Pneumo Peritoneum Aided Access into Abdomen for Re-relaparotomies: A New Technique

M. Bala Vikas Kumar, Harika Tirunagari
Global Journal of Surgery. 2017, 5(1), 9-10. DOI: 10.12691/js-5-1-3
Published online: April 15, 2017

Abstract

Introduction: Dealing with patients with multiple laparotomies is always a difficult task due to the fear of injuring the bowel or internal organs. In this study we found out a new technique (Vikas technique) in order to minimise injuries during laparotomy using pneumo peritoneum in open method. This is one of the novel technique, where in we create pneumo peritoneum and proceed with laparotomy in order to prevent inadvertent injury to the internal organs while gaining access into the abdomen in patients with previous multiple laparotomies. Methods and materials: This study includes 15 patients to undergo re-relaparotomy for various reasons attending to surgical oncology department in Yashoda Hospitals Secunderabad, during a period of 9 months. Results: By this technique, there was no case with injury to the bowel or any other abdominal organ. Not even a single patient had complications related to creation of pneumo peritoneum. Conclusions: This is one of the novel technique were in many complications of injury to the abdominal organs can be avoided and a safe entry to the abdomen can be achieved even in a presence of very bad adhesions to the previous scars.

1. Introduction

Dealing with patients with multiple laparotomies is always a difficult task. We always have a fear of injuring the underlying bowel or abdominal organ due to the dense adhesions to the previous scars, however experienced the surgeon is. In this study we found out a new technique (Vikas technique) in order to minimise injuries during laparotomy using pneumo peritoneum in open method. This is one of the novel technique, where in we create pneumo peritoneum and proceed with laparotomy in order to prevent inadvertent injury to the internal organs while gaining access into the abdomen in patients with previous multiple laparotomies.

2. Methods and Materials

This study includes 15 patients to undergo re-relaparotomy for various reasons attending to surgical oncology department in Yashoda Hospitals Secunderabad, during a period of 9 months. We include patients for whom a minimum of 2 previous laparotomies were done. Most of the patients were having malignancies of some or the other abdominal organs. The reason for a re-laparotomy may be due to recurrence, obstruction or anastomotic leak.

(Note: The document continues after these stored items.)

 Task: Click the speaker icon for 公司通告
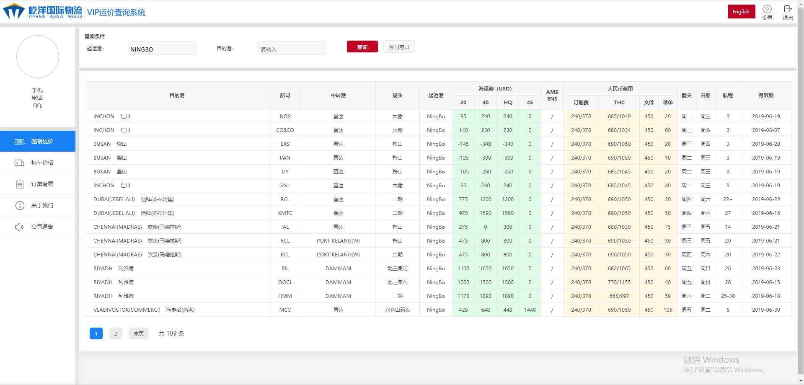[x=20, y=227]
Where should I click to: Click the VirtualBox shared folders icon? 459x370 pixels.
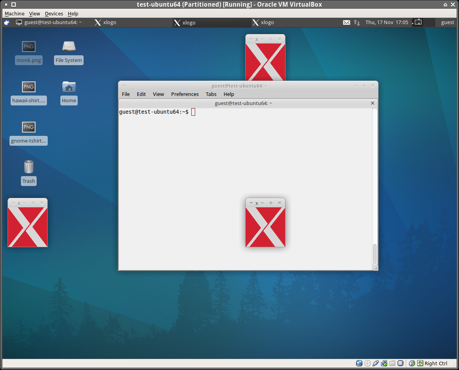pos(392,363)
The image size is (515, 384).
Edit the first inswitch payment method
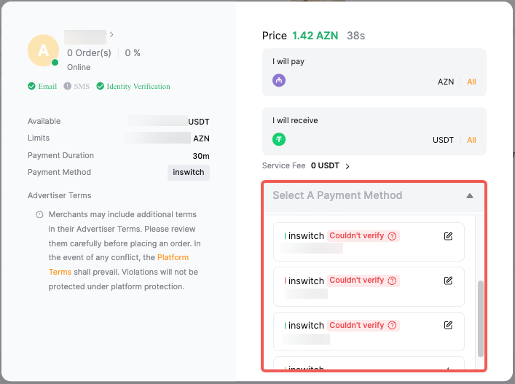pos(448,236)
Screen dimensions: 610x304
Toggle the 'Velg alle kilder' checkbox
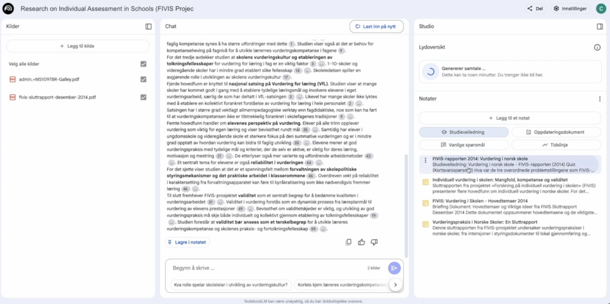[x=143, y=64]
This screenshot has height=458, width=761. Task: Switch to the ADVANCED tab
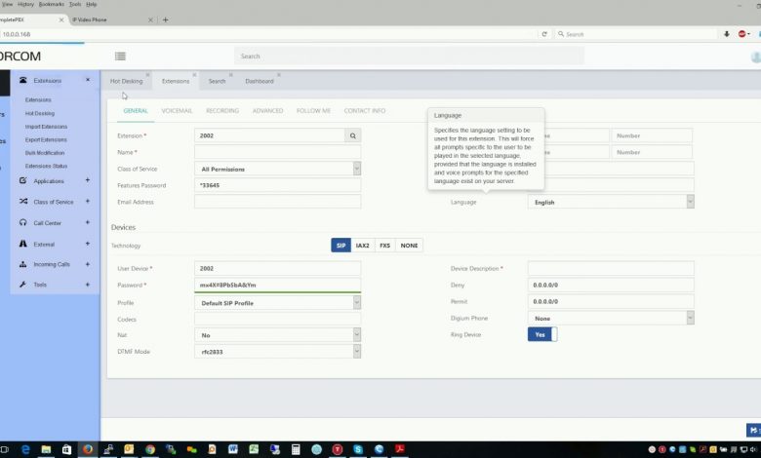pos(267,111)
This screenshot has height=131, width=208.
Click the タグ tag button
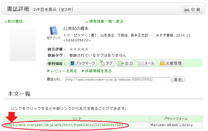[107, 63]
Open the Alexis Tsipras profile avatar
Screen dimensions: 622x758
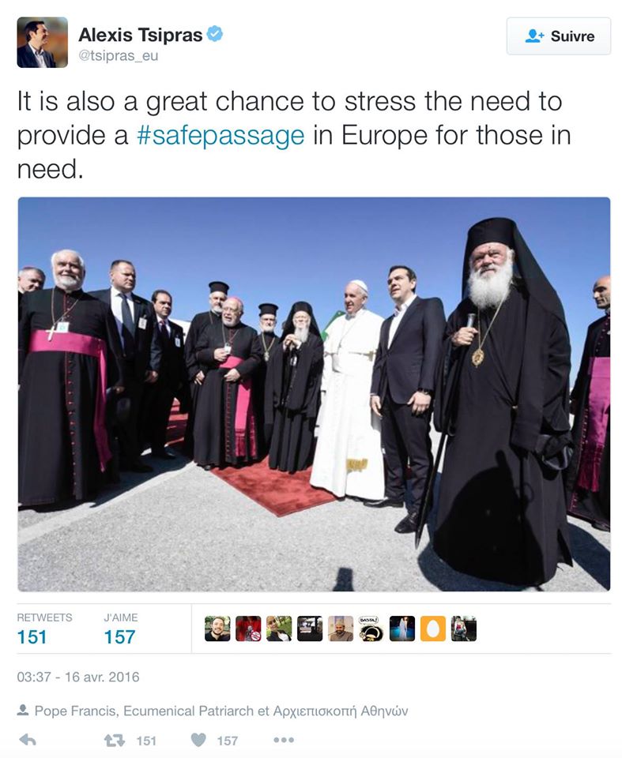[43, 43]
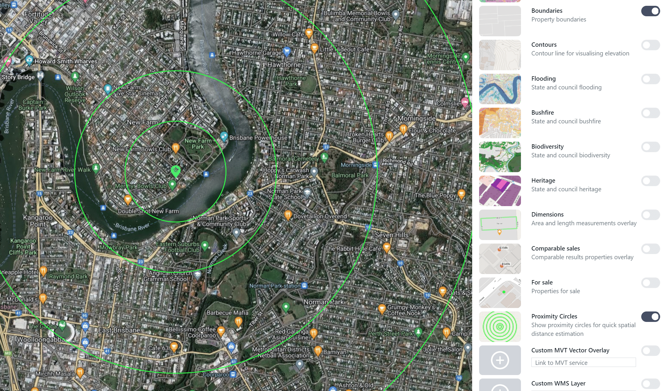Screen dimensions: 661x391
Task: Disable the Boundaries toggle
Action: tap(651, 11)
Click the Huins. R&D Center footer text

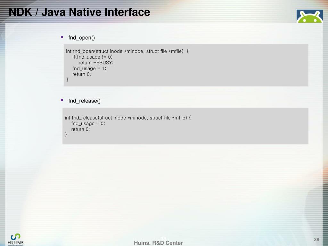(x=158, y=243)
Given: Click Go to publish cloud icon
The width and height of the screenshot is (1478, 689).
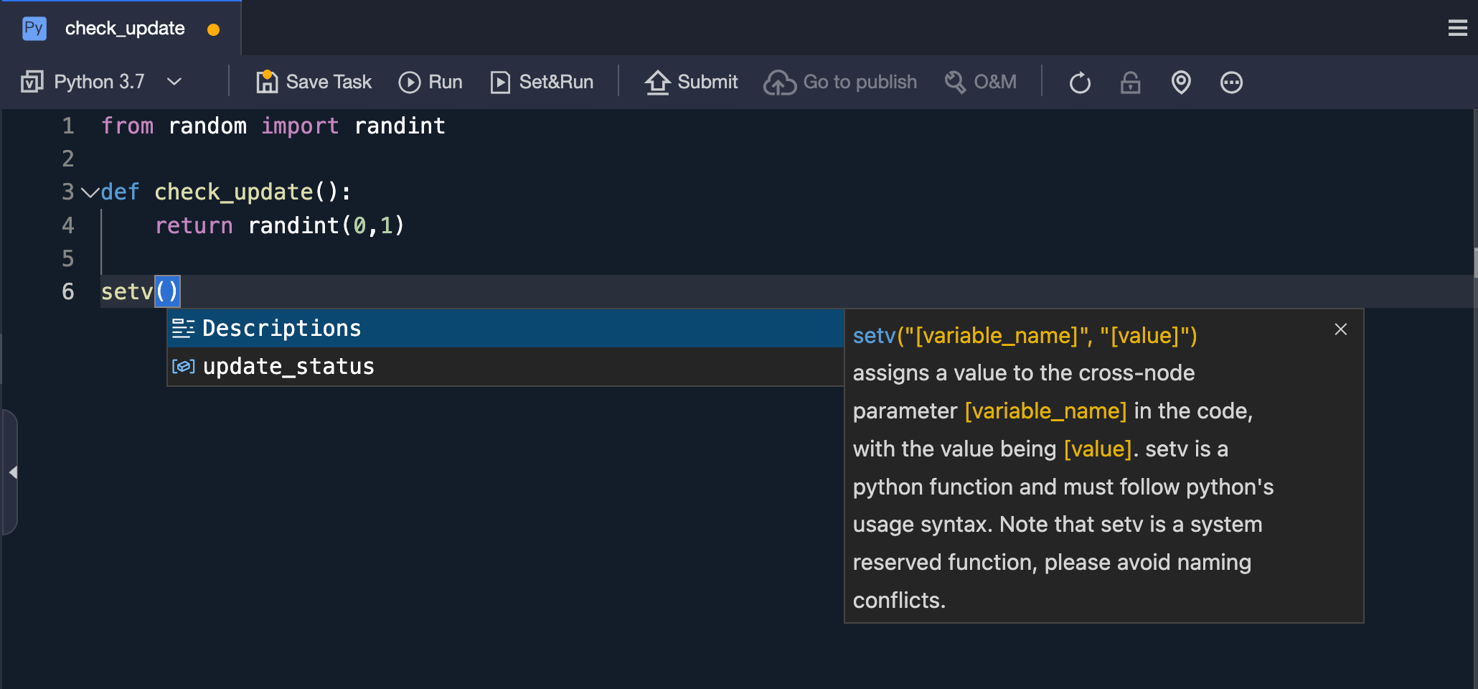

The patients with extremes of ages and those with severe cardio pulmonary disorders are excluded from the study.

3. Procedure

After taking consent, the patient is intubated, naso gastric tube passed to deflate the stomach and the abdomen is draped and painted. Depending upon the previous scars i.e., either transverse or vertical, the incision is given ½ -1 cm parallel to the previous one through-out its length. The abdominal wall up to the anterior layer of the rectus sheath is opened layer by layer. Now in the Palmer’s point, a veress needle is introduced assuming that there are minimal adhesions in this area. Pneumo- peritoneum is created by insufflating CO2 at 4-6 litres/min and maintaining the pressures at 12-14mmHg. Because of this most of the bowel falls back, few flimsy adhesions between the bowels and the anterior abdominal wall and inter-loop adhesions are already released. Now, the incision is attended and the other layers of rectus are opened layer by layer up to the peritoneum. Now, one can see bulging of the peritoneum through the incision. There are certain areas which gives a blue dome appearance through-out the length of the incision. This area signifies the point of no adhesions. This is the point where the peritoneum should be opened and the gas leaks with a hissing sound. Once the peritoneum is opened in the safer point then injuring the bowel is less likely in the hands of an experience surgeon. After opening the peritoneum, peritoneal incision is extended under vision. Veress needle is removed and rest of the procedure is carried out in the regular conventional method.

4. Results

This is a novel technique (Vikas technique) introduced to minimise injuries to the bowel or other abdominal organs while opening the abdomen.

Out of 15 patients who underwent laparotomy by this method none of them had any bowel or organ injury. There were no side effects related to creation of pneumo-peritoneum in any of the subjects. All the patients had an uneventful intra op and post op period. Time taken from start of the incision to entry into the peritoneum was around 10-15 mins. Therefore overall operative time has increased by 10-15mins in every case which can be reduced by further experience. There is no increase in bleeding or any other intra-op complications. None of the patients had increased in incidence of wound infection, respiratory complications, prolonged ventilation or hospital stay.

5. Discussion

Adhesions are one of the most common complications after a laparotomy. There is a tendency for scarring if the tissues are traumatized, which results in formation of adhesions. No matter what ever precautions we take or what- ever methods we follow, we cannot prevent or stop the formation of adhesions completely. The pathophysiology of adhesion formation has recently been elucidated to an unprecedented degree 1. All the factors resulting in the formation of adhesions are yet to be defined but the pathogenesis is some-what clearly understood. These include serosal and subserosal trauma accompanied by an inflammatory cell infiltrate, fibrinous exudation, formation of filmy, fibrinous adhesions between serosal surfaces, and, unless resolved, progression to fibrous adhesions 2.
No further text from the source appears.